Scientific classification
- Kingdom: Animalia
- Phylum: Chordata
- Class: Chondrichthyes
- Subclass: Elasmobranchii
- Order: Rajiformes
- Family: Arhynchobatidae
- Genus: Bathyraja
- Species: B. aleutica
- Binomial name: Bathyraja aleutica (C. H. Gilbert, 1896)

= Aleutian skate =

- Genus: Bathyraja
- Species: aleutica
- Authority: (C. H. Gilbert, 1896)
- Conservation status: LC

Species of cartilaginous fish

The Aleutian skate (Bathyraja aleutica) is a species of skate in the family Arhynchobatidae. It lives in depths ranging from 15 to 1602 meters in North Pacific Ocean from northern parts of Japan to the Aleutian Islands and southeastern Alaska and south to northern California.

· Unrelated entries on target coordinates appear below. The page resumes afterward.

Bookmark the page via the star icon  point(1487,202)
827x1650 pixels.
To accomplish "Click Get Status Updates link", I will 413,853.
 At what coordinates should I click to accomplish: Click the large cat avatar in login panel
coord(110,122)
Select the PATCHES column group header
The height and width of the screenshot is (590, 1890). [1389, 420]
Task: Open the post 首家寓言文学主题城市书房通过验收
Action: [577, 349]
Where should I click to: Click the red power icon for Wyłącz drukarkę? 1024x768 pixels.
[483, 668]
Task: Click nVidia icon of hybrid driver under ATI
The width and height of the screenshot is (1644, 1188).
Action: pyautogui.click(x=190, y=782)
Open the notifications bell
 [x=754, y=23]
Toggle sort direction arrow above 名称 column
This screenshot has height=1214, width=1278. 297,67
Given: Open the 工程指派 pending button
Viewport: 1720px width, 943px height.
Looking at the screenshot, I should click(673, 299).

It has a maximum total length of 161 centimeters. It is the most abundant species of the Bathyraja genus in the eastern Bering Sea slope and throughout the Gulf of Alaska.

It is oviparous and produces oblong egg capsules with stiff horn in each corner. The embryo gets its nutrients from the yolk which is at first utilized for growth at a relatively constant rate but later in the development the yolk is absorbed rapidly.